🤖 AI Summary
Large language models (LLMs) often generate syntactically invalid code for low-resource programming languages (LRPLs), and supervised fine-tuning is data-hungry and computationally prohibitive under resource constraints. Method: This paper proposes a lightweight program repair framework that synergistically combines small language models (SLMs) with reinforcement learning (RL). It introduces a novel joint reward mechanism integrating static syntax validation and semantic similarity, enabling end-to-end differentiable error correction without reliance on labeled supervision.
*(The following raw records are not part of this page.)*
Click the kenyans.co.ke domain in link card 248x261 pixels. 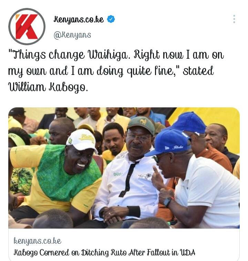[38, 241]
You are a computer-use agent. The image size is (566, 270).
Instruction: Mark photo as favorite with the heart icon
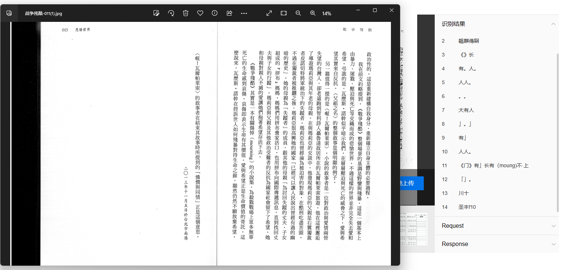200,13
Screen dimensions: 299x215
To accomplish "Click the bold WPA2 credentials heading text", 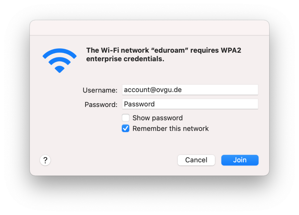I will (163, 55).
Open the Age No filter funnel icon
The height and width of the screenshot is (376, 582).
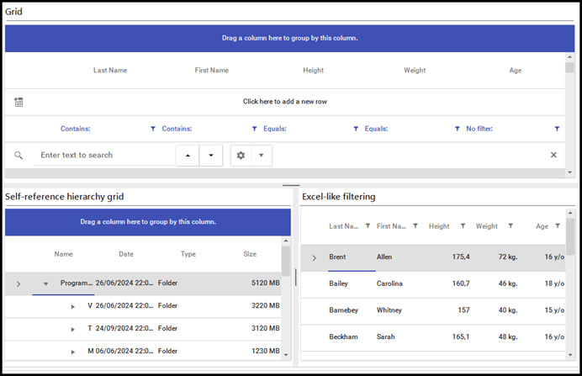557,129
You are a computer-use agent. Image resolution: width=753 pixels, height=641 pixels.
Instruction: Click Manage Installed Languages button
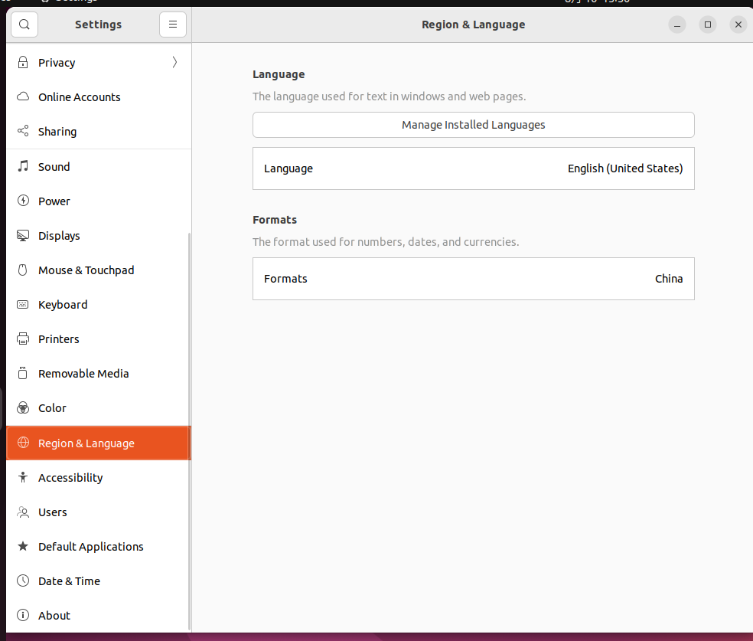[473, 125]
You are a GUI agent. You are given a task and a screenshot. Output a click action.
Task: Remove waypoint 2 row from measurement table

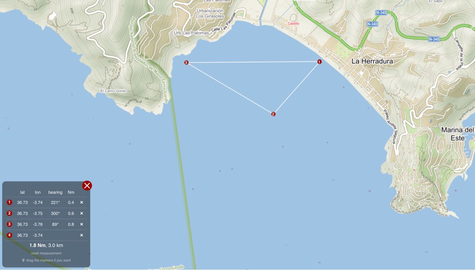coord(82,213)
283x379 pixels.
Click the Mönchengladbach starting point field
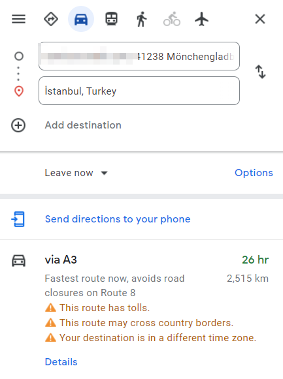click(139, 56)
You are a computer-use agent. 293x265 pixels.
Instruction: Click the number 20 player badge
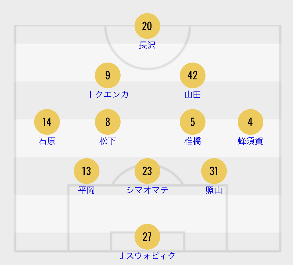pyautogui.click(x=147, y=26)
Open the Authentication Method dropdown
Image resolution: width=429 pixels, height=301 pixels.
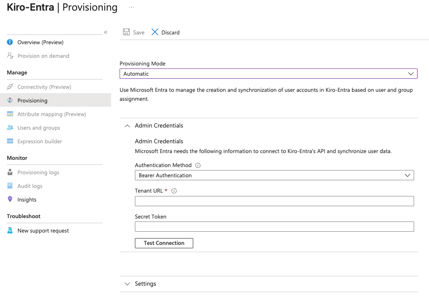pyautogui.click(x=274, y=175)
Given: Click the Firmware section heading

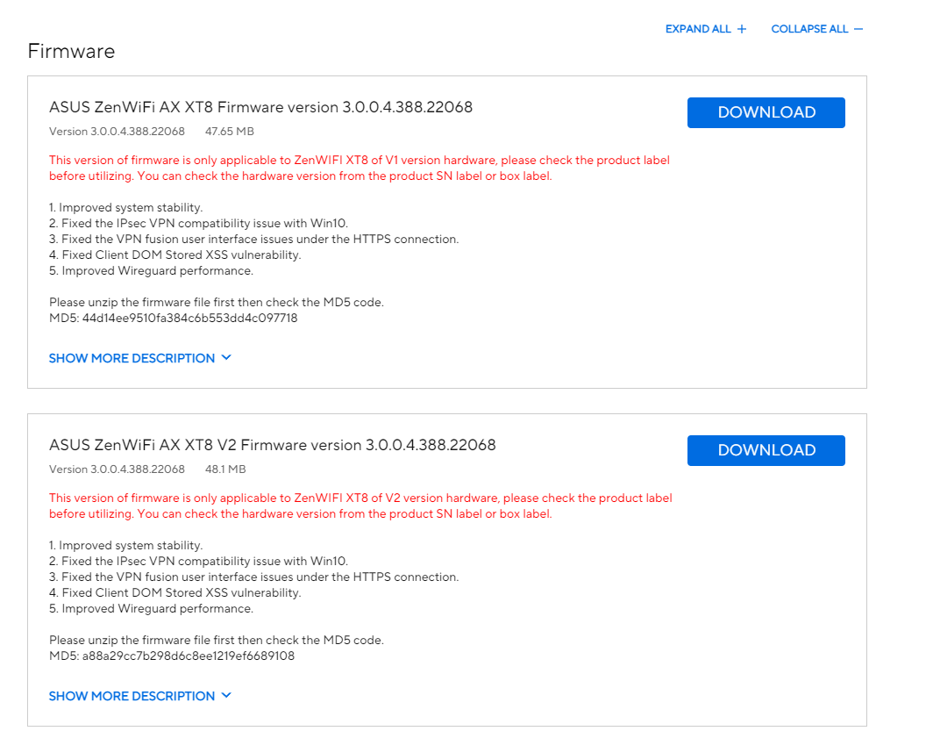Looking at the screenshot, I should coord(71,51).
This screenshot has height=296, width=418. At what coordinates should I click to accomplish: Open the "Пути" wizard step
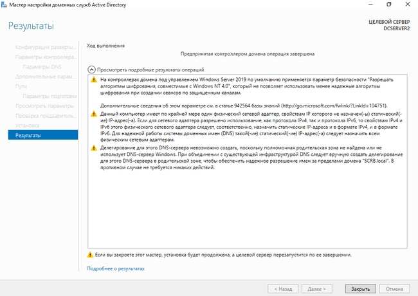pos(22,86)
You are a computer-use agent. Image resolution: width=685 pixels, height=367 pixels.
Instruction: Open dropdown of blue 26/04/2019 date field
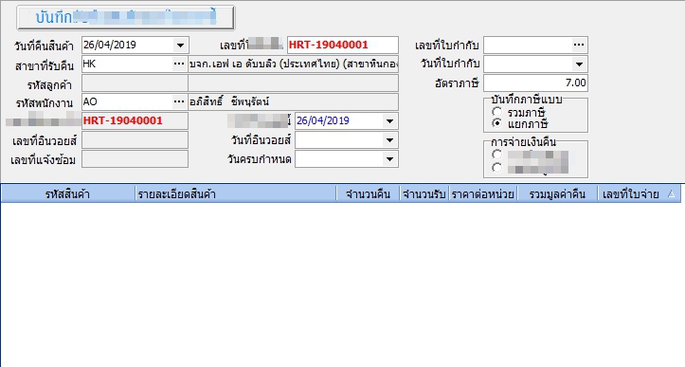(x=389, y=121)
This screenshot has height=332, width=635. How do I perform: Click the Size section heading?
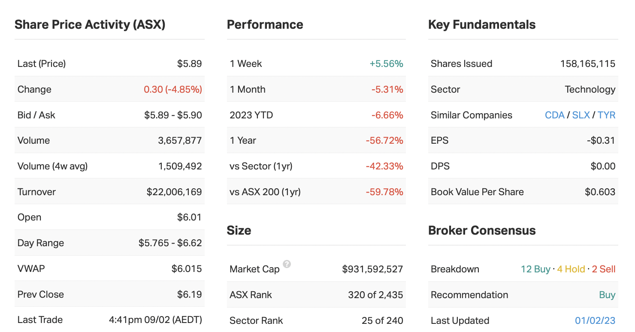(239, 230)
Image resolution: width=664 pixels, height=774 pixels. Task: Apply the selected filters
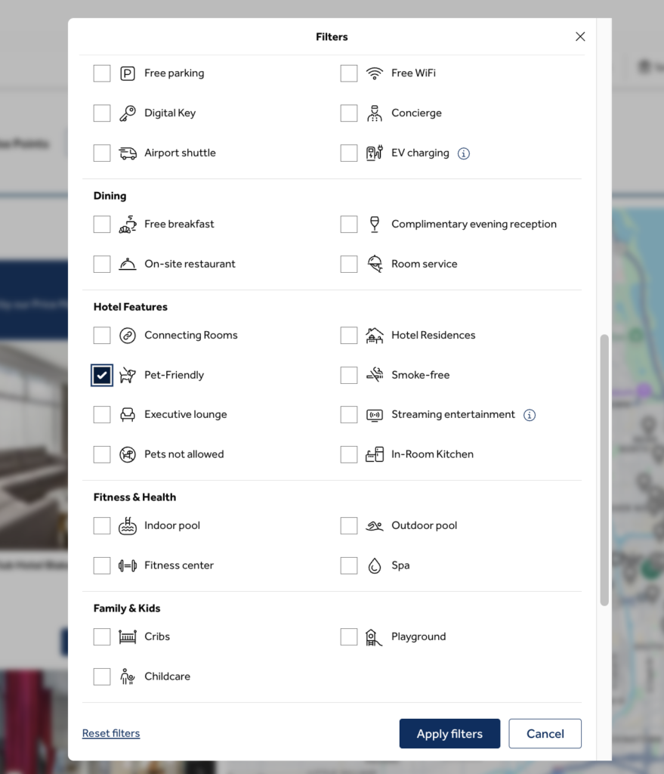click(x=450, y=733)
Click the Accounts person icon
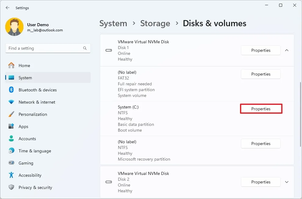The image size is (302, 199). tap(12, 139)
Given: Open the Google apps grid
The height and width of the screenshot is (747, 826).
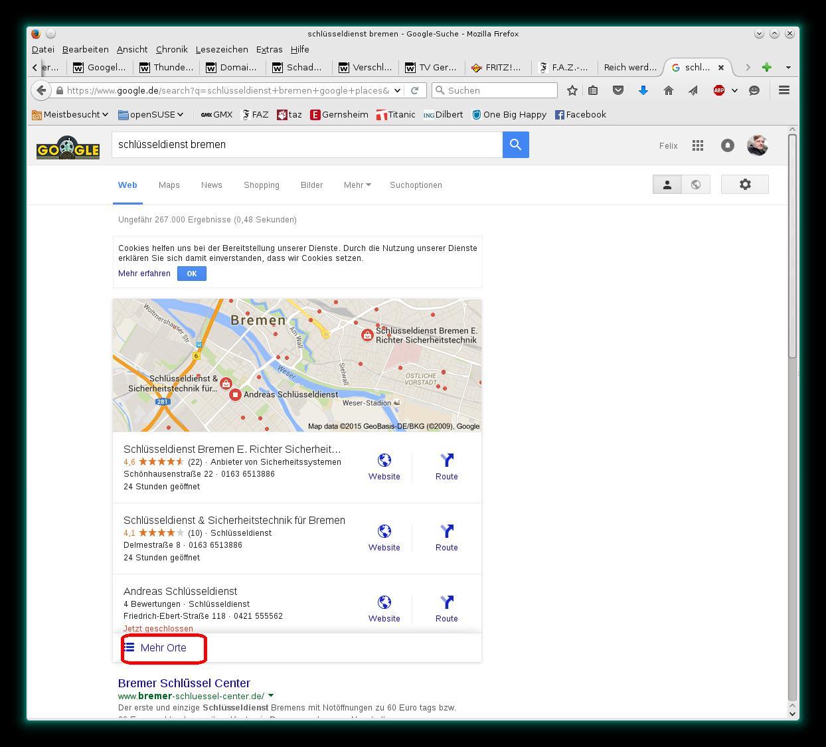Looking at the screenshot, I should coord(697,145).
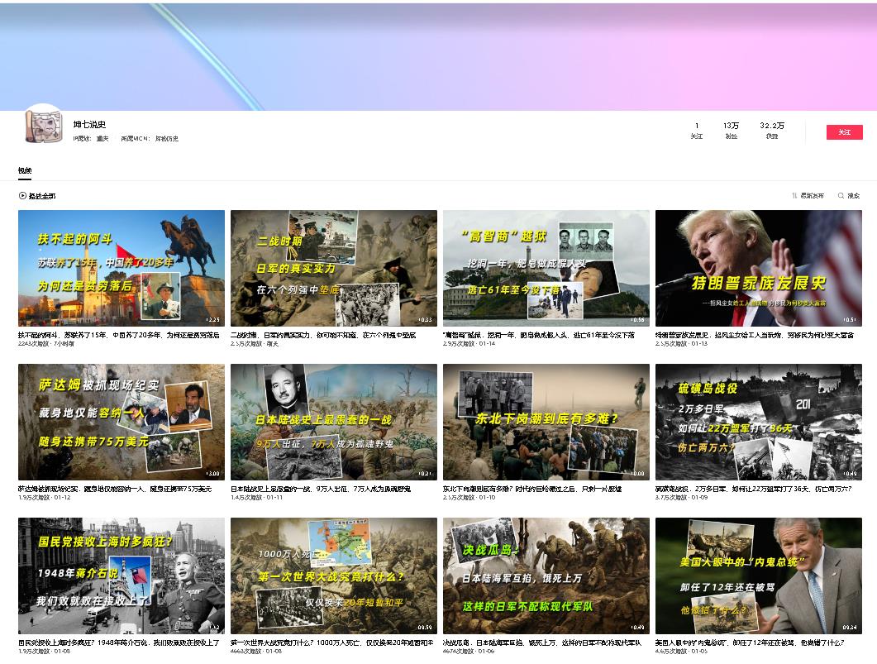
Task: Open the 13万 fans count
Action: (731, 131)
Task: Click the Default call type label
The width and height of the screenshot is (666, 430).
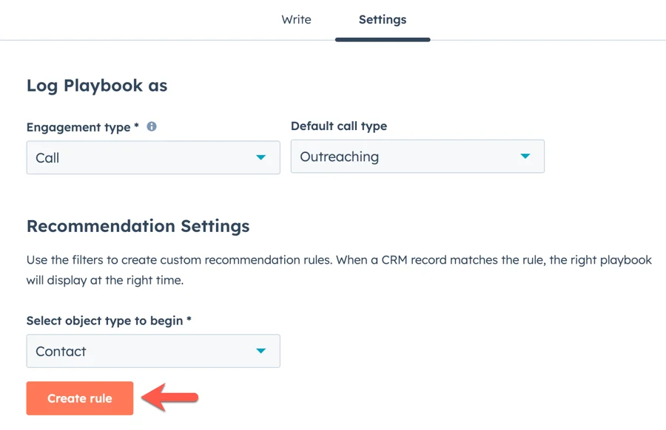Action: pos(339,126)
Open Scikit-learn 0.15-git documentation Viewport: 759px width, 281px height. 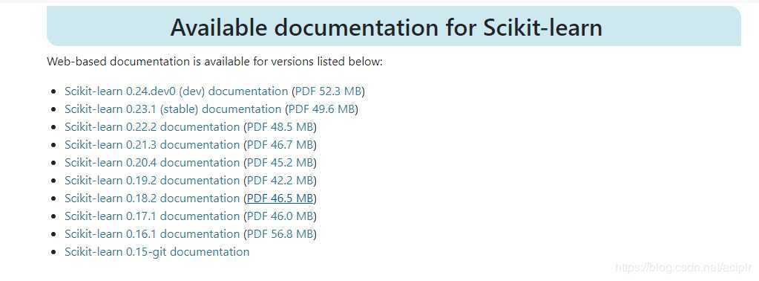tap(157, 252)
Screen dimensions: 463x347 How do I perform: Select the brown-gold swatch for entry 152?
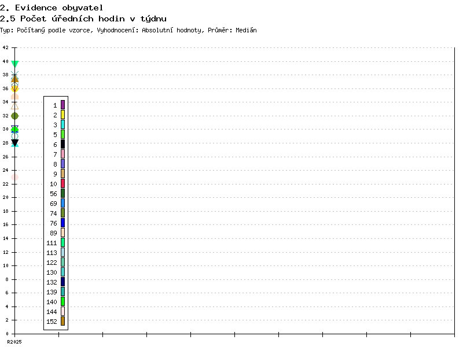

Contribution/Results: Experiments across multiple domain-specific languages demonstrate >95% static validation pass rates. The approach significantly outperforms supervised fine-tuning of comparable SLMs and even surpasses supervised fine-tuning baselines using 7B-parameter LLMs. It establishes an efficient, practical paradigm for reliable code generation in compute- and data-constrained settings.
📝 Abstract
Recent advancements in large language models (LLMs) have shown very impressive capabilities in code generation across many programming languages. However, even state-of-the-art LLMs generate programs that contains syntactic errors and fail to complete the given tasks, especially for low-resource programming languages (LRPLs). In addition, high training cost makes finetuning LLMs unaffordable with constrained computational resources, further undermining the effectiveness of LLMs for code generation. In this work, we propose SLMFix, a novel code generation pipeline that leverages a small language model (SLM) finetuned using reinforcement learning (RL) techniques to fix syntactic errors in LLM-generated programs to improve the quality of LLM-generated programs for domain-specific languages (DSLs). In specific, we applied RL on the SLM for the program repair task using a reward calculated using both a static validator and a static semantic similarity metric. Our experimental results demonstrate the effectiveness and generalizability of our approach across multiple DSLs, achieving more than 95% pass rate on the static validator. Notably, SLMFix brings substantial improvement to the base model and outperforms supervised finetuning approach even for 7B models on a LRPL, showing the potential of our approach as an alternative to traditional finetuning approaches.